Legal Cost Specialists

Advising on success fees

Advising clients on the level of success fee that might be allowed in any given case is an inherently difficult task given the unpredictability of the courts. Another reason why it is difficult to advise is due to the method by which success fee are normally calculated. The courts generally accept, as a starting point, the “Ready Reckoner” (see for example paragraph 4 of Atack v Lee [2004] EWCA Civ 1712). This allows for a calculation that, based on the prospects of success fee in any given case, produces the correct level of success fee to reflect that risk. The difficulty with the figures produced by this method is that a tiny change in the prospects of success can produce a radically different success fee. For example, a case with a 50% chance of success produces a 100% success fee. A case with a 60% chance of success produces only a 67% success fee. Therefore even a very small difference in a judge’s assessment of the prospects of success can radically alter the amount that can be allowed on a bill. How can one accurately advise a client as to what a judge is likely to allow?

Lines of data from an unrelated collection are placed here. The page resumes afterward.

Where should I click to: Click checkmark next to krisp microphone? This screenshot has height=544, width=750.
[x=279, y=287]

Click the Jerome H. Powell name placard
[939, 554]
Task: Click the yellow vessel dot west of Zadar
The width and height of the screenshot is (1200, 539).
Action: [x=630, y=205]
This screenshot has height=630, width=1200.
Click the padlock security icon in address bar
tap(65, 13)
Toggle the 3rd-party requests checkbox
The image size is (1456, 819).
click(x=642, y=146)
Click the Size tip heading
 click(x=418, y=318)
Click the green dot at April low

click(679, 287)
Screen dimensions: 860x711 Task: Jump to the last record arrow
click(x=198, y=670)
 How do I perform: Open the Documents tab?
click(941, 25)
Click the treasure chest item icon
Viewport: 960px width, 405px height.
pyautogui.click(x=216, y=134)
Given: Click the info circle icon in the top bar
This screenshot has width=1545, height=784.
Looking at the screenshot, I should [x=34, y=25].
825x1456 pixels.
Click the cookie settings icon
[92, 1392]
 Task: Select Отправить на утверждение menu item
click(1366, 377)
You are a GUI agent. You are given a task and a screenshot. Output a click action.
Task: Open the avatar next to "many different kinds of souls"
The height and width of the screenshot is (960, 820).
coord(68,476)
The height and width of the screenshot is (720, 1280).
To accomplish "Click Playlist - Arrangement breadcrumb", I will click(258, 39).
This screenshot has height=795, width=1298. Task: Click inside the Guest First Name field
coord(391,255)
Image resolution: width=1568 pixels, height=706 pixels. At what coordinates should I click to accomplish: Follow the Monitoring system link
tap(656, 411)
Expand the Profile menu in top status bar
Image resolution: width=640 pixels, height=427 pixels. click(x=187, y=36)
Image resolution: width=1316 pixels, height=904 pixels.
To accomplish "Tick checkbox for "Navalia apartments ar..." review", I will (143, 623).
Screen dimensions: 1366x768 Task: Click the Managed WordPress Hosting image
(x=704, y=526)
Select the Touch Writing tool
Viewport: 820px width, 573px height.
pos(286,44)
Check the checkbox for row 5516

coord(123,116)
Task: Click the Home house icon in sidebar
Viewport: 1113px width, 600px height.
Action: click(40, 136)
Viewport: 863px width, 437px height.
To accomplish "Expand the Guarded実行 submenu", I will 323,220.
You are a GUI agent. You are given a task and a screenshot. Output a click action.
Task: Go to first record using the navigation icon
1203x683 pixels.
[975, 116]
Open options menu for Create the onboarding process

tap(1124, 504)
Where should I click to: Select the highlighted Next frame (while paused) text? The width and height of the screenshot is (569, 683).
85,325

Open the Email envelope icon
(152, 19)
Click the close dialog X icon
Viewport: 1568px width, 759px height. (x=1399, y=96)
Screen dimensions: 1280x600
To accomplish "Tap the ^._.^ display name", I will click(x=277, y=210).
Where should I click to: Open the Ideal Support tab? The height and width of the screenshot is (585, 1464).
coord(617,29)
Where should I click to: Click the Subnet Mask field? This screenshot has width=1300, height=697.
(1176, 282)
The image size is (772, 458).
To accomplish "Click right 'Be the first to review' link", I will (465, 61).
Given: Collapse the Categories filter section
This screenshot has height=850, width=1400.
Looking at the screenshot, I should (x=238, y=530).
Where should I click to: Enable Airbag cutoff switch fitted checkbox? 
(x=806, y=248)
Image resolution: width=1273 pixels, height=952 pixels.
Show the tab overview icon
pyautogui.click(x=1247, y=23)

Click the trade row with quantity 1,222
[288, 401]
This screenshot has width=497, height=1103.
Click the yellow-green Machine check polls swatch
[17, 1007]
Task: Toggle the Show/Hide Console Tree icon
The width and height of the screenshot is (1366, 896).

Gibbs Wyatt Stone were instructed in relation to a case concerning a claimant who had tripped over a defective paving stone. This type of claim is generally recognised as not being straightforward due to the availability of a s58 statutory defence. However, the typical difficulty still arose as to what figure to recommend in relation to the level of success fee. In the event, GWS advised that the Defendant’s offer of £14,500, made prior to a formal Bill being served, provided reasonable protection. A formal Bill was served and the matter proceeded to detailed assessment in the Supreme Court Costs Office. The matter was heard by Principal Costs Officer Lambert. He assessed the prospects of success at 65% and, using the “Ready Reckoner”, allowed a success fee of 55%. Taken together with the other reductions made, the Bill of Costs was reduced from £35,150.50 to £13,991.83. The Defendant therefore succeeded on its offer and was awarded the costs of the detailed assessment proceedings.

The Claimant was unhappy with the success fee allowed and appealed to a Costs Judge. An odd aspect of appeals from a Costs Officer to a Costs Judge, in addition to there being an automatic right of appeal, is that such an appeal is by way of a complete rehearing rather than a straight appeal. This means that the Costs Judge will consider the matter afresh rather than simply decide whether to uphold or overturn the Costs Officer’s decision.

The “appeal” was heard by Master O’Hare who decided not only that the Costs Officer’s assessment of the prospects of success had not been unduly low but had actually been too high. He assessed the prospects of success at 67% and, based on the “Ready Reckoner”, this reduced the success fee to 50%, which was what he allowed. The Claimant’s appeal therefore not only failed but resulted in a further reduction to the amount which had originally been awarded. The Defendant was awarded the costs of the appeal.

Until fixed success fees are introduced for this type of case, costs draftsmen and other costs professionals will continue to struggle to advise their clients in these claims.